Descrizione
Che il pane entri dentro la poesia come elemento di una quotidianità, anche ancestrale, di una consuetudine alimentare che sintetizza tradizioni secolari sedimentate e che si perdono nella notte dei tempi, non è un fatto scontato. La poesia che racconta le piccole cose di tutti i giorni può darne conto, segnarne l’inavvertita presenza, ma non si sottrae a quella monotonia dell’ovvietà, fatta di cose che ci abitano come lancette dell’orologio. Come tutte le cose che vediamo tutti i giorni, esse finiscono per non esser più viste: e il dirle non basta a fermarle e affermarle, prenderle e comprenderle. Per esser visto il pane deve mancare e traumatizzare la quotidianità, così da diventare il paradosso fondante del nostro orizzonte etico e del nostro agire politico. Il pane deve uscire fuori di sé, astrarsi dalla sua combinazione di farina, acqua e sale, per diventare un obiettivo, un simbolo di lotta.
Usciamo anche noi da questa trasparenza del cibo e sottraiamoci però anche a percorsi antropologici che cercano il pane nei processi di antropizzazione della vita e della natura. Invece è importante notare come il pane cominci a interessare maggiormente i poeti quando si fa rappresentazione, cioè incorpora, nella sua presenza e pregnanza semantica, ordini di significanza simbolica oppure introduce la sua pasta materiale nel mondo delle metafore, di un dire altro che è anche un dire più alto. “Buongiorno pane!” di Michele Licheri mostra, se guardiamo oltre il traslucido delle parole e dei versi, questa ricchezza e vitalità del pane che sottraendosi alla gabbia della chimica elementare e alimentare, spazia nella memoria individuale che trova sintesi nella persona, nella soggettività. Al tempo stesso tesse trame libertarie nella politica, riportando la polis alla sua natura di comunità, collettività, gruppo, socialità, bene comune.

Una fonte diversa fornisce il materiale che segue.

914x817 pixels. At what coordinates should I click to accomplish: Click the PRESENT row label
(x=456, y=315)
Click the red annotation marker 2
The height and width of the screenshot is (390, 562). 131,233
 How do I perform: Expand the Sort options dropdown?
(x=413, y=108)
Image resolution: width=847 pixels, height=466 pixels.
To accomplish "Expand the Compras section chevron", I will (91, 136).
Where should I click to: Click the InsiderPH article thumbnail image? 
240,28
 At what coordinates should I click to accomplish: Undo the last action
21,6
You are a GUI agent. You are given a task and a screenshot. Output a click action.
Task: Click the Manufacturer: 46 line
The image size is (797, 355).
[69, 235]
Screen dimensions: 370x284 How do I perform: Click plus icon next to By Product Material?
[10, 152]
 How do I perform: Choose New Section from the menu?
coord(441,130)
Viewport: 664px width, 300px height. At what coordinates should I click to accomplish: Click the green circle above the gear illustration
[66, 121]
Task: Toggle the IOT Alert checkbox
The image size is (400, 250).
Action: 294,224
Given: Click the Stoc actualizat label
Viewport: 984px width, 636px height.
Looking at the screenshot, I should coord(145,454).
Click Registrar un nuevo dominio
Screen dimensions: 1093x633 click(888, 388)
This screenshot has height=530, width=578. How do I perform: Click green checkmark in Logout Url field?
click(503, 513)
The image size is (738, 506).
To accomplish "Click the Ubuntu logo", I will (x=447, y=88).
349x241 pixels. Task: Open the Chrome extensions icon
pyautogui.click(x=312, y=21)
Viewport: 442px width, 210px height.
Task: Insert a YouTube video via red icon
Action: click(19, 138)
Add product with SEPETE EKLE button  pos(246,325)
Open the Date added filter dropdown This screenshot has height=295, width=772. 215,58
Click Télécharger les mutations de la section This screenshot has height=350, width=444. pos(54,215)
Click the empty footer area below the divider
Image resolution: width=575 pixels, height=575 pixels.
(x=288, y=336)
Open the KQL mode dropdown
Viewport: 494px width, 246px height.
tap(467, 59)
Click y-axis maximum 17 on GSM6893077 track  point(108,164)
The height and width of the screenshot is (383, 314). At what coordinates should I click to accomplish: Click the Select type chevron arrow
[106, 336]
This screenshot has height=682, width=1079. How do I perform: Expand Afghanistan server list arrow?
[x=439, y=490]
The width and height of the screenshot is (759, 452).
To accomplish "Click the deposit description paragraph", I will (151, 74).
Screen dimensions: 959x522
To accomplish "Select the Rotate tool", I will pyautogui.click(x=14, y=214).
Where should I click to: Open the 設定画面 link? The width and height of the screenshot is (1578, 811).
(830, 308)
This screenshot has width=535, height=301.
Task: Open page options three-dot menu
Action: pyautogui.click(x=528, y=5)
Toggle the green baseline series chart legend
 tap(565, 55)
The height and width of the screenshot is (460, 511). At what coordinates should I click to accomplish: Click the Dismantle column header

È una poesia quindi, quella di Licheri, che ci trattiene sulla terra, nella trama dei rapporti sociali, nella sfera della politica nel senso più ampio e alto del termine. Ogni verso indica un filo che scopre storie e dipana narrazioni. Noi cerchiamo dentro un pane un libro così come il libro è da pensarsi come pane dell’uomo, pane culturale, alla stregua della pagnotta, del civraxiu, del carasau, de su moddizzosu, ecc. Federico Garcia Lorca, grandissimo poeta, leggendo il suo discorso per l’inaugurazione di una biblioteca nel (suo) paese di Fuente Vaqueros (1931) disse: «Non di solo pane vive l’uomo. Io, se avessi fame e mi trovassi invalido in mezzo alla strada, non chiederei un pane; ma chiederei mezzo pane e un libro. E da questo punto di vista io attacco violentemente coloro che parlano solo di rivendicazioni economiche, senza mai neppure nominare le rivendicazioni culturali reclamate a gran voce da ogni popolo. È giusto che tutti gli uomini abbiano da mangiare, ma è altrettanto giusto che tutti gli uomini abbiano accesso al sapere.» Lorca non sta sminuendo il pane: lo sta sdoppiando. Sembra riecheggiare il pensiero di Maria Zambrano, quando diceva che le “parole” sono il “pane del logos”, perché le parole sono il necessario tramite della cultura, della conoscenza: nel pane lievita la cultura e, insieme, la storia e la stessa possibilità di fare storia, di esser storia. Perché la storia è sempre storia di relazioni sociali.